- **About this task**:
What you produce should match the records exactly, line for line.

- **Extracted records**:
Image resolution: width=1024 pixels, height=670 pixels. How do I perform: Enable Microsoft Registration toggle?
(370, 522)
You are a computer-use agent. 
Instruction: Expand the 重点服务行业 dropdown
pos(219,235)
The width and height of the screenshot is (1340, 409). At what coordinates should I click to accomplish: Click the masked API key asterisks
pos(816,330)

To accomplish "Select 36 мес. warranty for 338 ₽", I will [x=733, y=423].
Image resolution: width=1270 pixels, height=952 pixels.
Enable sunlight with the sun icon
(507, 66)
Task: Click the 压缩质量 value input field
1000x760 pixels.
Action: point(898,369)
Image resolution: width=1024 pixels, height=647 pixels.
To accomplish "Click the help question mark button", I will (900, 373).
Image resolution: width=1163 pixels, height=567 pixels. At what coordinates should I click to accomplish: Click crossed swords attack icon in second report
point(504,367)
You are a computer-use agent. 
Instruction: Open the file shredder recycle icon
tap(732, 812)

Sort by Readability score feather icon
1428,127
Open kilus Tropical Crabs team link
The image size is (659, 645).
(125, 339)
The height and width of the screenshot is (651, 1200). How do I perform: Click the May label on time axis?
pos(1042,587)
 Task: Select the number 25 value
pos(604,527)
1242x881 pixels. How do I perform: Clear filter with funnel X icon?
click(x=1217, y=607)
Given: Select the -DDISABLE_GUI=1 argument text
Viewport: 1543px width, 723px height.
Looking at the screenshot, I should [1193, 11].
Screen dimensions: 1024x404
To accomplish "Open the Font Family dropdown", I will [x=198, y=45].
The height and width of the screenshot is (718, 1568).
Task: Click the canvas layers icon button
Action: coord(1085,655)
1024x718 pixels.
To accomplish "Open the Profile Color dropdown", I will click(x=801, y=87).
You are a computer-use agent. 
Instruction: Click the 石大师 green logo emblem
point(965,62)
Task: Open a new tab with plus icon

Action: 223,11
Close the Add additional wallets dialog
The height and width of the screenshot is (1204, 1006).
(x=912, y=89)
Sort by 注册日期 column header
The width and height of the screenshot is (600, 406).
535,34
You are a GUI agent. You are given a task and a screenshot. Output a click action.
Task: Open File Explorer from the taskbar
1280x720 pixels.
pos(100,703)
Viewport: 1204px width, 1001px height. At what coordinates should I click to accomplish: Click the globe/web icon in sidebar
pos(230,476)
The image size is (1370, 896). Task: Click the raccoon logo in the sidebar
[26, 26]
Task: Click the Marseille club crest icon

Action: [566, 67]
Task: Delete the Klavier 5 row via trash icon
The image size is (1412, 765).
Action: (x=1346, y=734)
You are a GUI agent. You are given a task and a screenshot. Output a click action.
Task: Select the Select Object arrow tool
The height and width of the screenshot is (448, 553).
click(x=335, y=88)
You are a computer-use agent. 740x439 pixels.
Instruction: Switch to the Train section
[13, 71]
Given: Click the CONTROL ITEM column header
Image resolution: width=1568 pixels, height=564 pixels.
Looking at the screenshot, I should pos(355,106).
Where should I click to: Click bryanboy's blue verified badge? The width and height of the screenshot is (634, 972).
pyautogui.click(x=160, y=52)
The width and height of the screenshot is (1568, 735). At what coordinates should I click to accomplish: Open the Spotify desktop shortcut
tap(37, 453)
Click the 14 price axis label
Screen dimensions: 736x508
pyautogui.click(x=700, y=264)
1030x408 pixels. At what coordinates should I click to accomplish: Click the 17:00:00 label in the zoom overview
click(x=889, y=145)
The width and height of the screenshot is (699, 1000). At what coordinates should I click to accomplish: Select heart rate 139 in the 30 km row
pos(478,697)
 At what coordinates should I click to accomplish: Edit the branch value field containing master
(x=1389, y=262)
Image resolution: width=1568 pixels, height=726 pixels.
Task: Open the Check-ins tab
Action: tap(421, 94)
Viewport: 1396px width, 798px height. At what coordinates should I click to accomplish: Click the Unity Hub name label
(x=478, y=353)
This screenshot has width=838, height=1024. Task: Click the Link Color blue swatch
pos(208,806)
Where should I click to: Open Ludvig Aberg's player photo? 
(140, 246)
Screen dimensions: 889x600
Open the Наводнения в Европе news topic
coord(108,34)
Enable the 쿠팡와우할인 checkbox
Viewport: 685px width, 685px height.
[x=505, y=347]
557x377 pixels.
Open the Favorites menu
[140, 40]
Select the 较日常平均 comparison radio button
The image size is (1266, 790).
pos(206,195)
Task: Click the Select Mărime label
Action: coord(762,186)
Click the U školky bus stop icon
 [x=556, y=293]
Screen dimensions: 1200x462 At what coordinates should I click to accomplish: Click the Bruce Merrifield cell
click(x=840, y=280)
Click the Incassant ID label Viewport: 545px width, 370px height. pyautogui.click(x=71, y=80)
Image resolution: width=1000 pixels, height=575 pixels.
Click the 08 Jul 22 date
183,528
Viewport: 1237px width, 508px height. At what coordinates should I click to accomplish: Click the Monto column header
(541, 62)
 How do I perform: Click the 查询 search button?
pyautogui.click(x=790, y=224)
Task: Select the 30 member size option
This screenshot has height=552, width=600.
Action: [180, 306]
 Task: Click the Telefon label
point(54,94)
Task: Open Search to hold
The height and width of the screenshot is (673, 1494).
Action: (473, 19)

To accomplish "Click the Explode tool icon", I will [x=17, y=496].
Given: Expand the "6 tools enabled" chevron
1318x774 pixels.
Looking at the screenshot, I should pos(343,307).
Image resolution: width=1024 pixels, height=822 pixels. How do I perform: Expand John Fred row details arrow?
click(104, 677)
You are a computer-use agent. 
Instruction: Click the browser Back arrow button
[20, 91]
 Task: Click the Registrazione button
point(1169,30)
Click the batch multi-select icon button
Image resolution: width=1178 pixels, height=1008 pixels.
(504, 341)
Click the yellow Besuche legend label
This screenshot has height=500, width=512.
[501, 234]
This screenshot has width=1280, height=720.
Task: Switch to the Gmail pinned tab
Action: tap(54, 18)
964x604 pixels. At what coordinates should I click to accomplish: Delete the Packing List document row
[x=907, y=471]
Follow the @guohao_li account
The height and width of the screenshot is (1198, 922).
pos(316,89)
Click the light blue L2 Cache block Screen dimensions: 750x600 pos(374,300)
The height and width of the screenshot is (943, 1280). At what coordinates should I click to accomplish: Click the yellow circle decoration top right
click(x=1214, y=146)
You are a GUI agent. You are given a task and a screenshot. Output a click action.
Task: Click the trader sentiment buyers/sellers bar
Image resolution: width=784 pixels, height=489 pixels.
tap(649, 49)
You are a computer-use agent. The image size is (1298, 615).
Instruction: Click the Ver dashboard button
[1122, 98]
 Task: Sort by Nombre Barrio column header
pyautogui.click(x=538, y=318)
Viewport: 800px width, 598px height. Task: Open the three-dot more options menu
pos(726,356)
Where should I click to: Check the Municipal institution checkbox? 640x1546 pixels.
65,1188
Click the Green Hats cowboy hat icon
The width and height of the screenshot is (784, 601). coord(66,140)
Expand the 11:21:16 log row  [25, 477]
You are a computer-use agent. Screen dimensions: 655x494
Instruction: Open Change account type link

- **Completed task**:
Image resolution: width=1024 pixels, height=670 pixels. How do I perform: Enable Microsoft Registration toggle?
(370, 522)
You are a computer-use agent. 
Instruction: Expand the 重点服务行业 dropdown
pos(219,235)
The width and height of the screenshot is (1340, 409). At what coordinates should I click to accomplish: Click the masked API key asterisks
pos(816,330)

To accomplish "Select 36 мес. warranty for 338 ₽", I will [x=733, y=423].
Image resolution: width=1270 pixels, height=952 pixels.
Enable sunlight with the sun icon
(507, 66)
Task: Click the 压缩质量 value input field
1000x760 pixels.
Action: point(898,369)
Image resolution: width=1024 pixels, height=647 pixels.
To accomplish "Click the help question mark button", I will (900, 373).
Image resolution: width=1163 pixels, height=567 pixels. At what coordinates should I click to accomplish: Click crossed swords attack icon in second report
point(504,367)
You are a computer-use agent. 
Instruction: Open the file shredder recycle icon
tap(732, 812)

Sort by Readability score feather icon
1428,127
Open kilus Tropical Crabs team link
The image size is (659, 645).
(125, 339)
The height and width of the screenshot is (651, 1200). How do I perform: Click the May label on time axis?
pos(1042,587)
 Task: Select the number 25 value
pos(604,527)
1242x881 pixels. How do I perform: Clear filter with funnel X icon?
click(x=1217, y=607)
Given: Select the -DDISABLE_GUI=1 argument text
Viewport: 1543px width, 723px height.
Looking at the screenshot, I should [1193, 11].
Screen dimensions: 1024x404
To accomplish "Open the Font Family dropdown", I will [x=198, y=45].
The height and width of the screenshot is (718, 1568).
Task: Click the canvas layers icon button
Action: coord(1085,655)
1024x718 pixels.
To accomplish "Open the Profile Color dropdown", I will click(x=801, y=87).
You are a computer-use agent. 
Instruction: Click the 石大师 green logo emblem
point(965,62)
Task: Open a new tab with plus icon

Action: 223,11
Close the Add additional wallets dialog
The height and width of the screenshot is (1204, 1006).
(x=912, y=89)
Sort by 注册日期 column header
The width and height of the screenshot is (600, 406).
535,34
You are a GUI agent. You are given a task and a screenshot. Output a click action.
Task: Open File Explorer from the taskbar
1280x720 pixels.
pos(100,703)
Viewport: 1204px width, 1001px height. At what coordinates should I click to accomplish: Click the globe/web icon in sidebar
pos(230,476)
The image size is (1370, 896). Task: Click the raccoon logo in the sidebar
[26, 26]
Task: Click the Marseille club crest icon

Action: [566, 67]
Task: Delete the Klavier 5 row via trash icon
The image size is (1412, 765).
Action: (x=1346, y=734)
You are a GUI agent. You are given a task and a screenshot. Output a click action.
Task: Select the Select Object arrow tool
The height and width of the screenshot is (448, 553).
click(x=335, y=88)
You are a computer-use agent. 740x439 pixels.
Instruction: Switch to the Train section
[13, 71]
Given: Click the CONTROL ITEM column header
Image resolution: width=1568 pixels, height=564 pixels.
Looking at the screenshot, I should pos(355,106).
Where should I click to: Click bryanboy's blue verified badge? The width and height of the screenshot is (634, 972).
pyautogui.click(x=160, y=52)
The width and height of the screenshot is (1568, 735). At what coordinates should I click to accomplish: Open the Spotify desktop shortcut
tap(37, 453)
Click the 14 price axis label
Screen dimensions: 736x508
pyautogui.click(x=700, y=264)
1030x408 pixels. At what coordinates should I click to accomplish: Click the 17:00:00 label in the zoom overview
click(x=889, y=145)
The width and height of the screenshot is (699, 1000). At what coordinates should I click to accomplish: Select heart rate 139 in the 30 km row
pos(478,697)
 At what coordinates should I click to accomplish: Edit the branch value field containing master
(x=1389, y=262)
Image resolution: width=1568 pixels, height=726 pixels.
Task: Open the Check-ins tab
Action: tap(421, 94)
Viewport: 1396px width, 798px height. At what coordinates should I click to accomplish: Click the Unity Hub name label
(x=478, y=353)
This screenshot has width=838, height=1024. Task: Click the Link Color blue swatch
pos(208,806)
Where should I click to: Open Ludvig Aberg's player photo? 
(140, 246)
Screen dimensions: 889x600
Open the Наводнения в Европе news topic
coord(108,34)
Enable the 쿠팡와우할인 checkbox
Viewport: 685px width, 685px height.
[x=505, y=347]
557x377 pixels.
Open the Favorites menu
[140, 40]
Select the 较日常平均 comparison radio button
The image size is (1266, 790).
pos(206,195)
Task: Click the Select Mărime label
Action: coord(762,186)
Click the U školky bus stop icon
 [x=556, y=293]
Screen dimensions: 1200x462 At what coordinates should I click to accomplish: Click the Bruce Merrifield cell
click(x=840, y=280)
Click the Incassant ID label Viewport: 545px width, 370px height. pyautogui.click(x=71, y=80)
Image resolution: width=1000 pixels, height=575 pixels.
Click the 08 Jul 22 date
183,528
Viewport: 1237px width, 508px height. At what coordinates should I click to accomplish: Click the Monto column header
(541, 62)
 How do I perform: Click the 查询 search button?
pyautogui.click(x=790, y=224)
Task: Select the 30 member size option
This screenshot has height=552, width=600.
Action: [180, 306]
 Task: Click the Telefon label
point(54,94)
Task: Open Search to hold
The height and width of the screenshot is (673, 1494).
Action: (473, 19)

To accomplish "Click the Explode tool icon", I will [x=17, y=496].
Given: Expand the "6 tools enabled" chevron
1318x774 pixels.
Looking at the screenshot, I should pos(343,307).
Image resolution: width=1024 pixels, height=822 pixels. How do I perform: Expand John Fred row details arrow?
click(104, 677)
You are a computer-use agent. 
Instruction: Click the browser Back arrow button
[20, 91]
 Task: Click the Registrazione button
point(1169,30)
Click the batch multi-select icon button
Image resolution: width=1178 pixels, height=1008 pixels.
(504, 341)
Click the yellow Besuche legend label
This screenshot has height=500, width=512.
[501, 234]
This screenshot has width=1280, height=720.
Task: Switch to the Gmail pinned tab
Action: tap(54, 18)
964x604 pixels. At what coordinates should I click to accomplish: Delete the Packing List document row
[x=907, y=471]
Follow the @guohao_li account
The height and width of the screenshot is (1198, 922).
pos(316,89)
Click the light blue L2 Cache block Screen dimensions: 750x600 pos(374,300)
The height and width of the screenshot is (943, 1280). At what coordinates should I click to accomplish: Click the yellow circle decoration top right
click(x=1214, y=146)
You are a GUI agent. You are given a task and a screenshot. Output a click action.
Task: Click the trader sentiment buyers/sellers bar
Image resolution: width=784 pixels, height=489 pixels.
tap(649, 49)
You are a computer-use agent. The image size is (1298, 615).
Instruction: Click the Ver dashboard button
[1122, 98]
 Task: Sort by Nombre Barrio column header
pyautogui.click(x=538, y=318)
Viewport: 800px width, 598px height. Task: Open the three-dot more options menu
pos(726,356)
Where should I click to: Check the Municipal institution checkbox? 640x1546 pixels.
65,1188
Click the Green Hats cowboy hat icon
The width and height of the screenshot is (784, 601). coord(66,140)
Expand the 11:21:16 log row  [25, 477]
You are a computer-use agent. Screen dimensions: 655x494
Instruction: Open Change account type link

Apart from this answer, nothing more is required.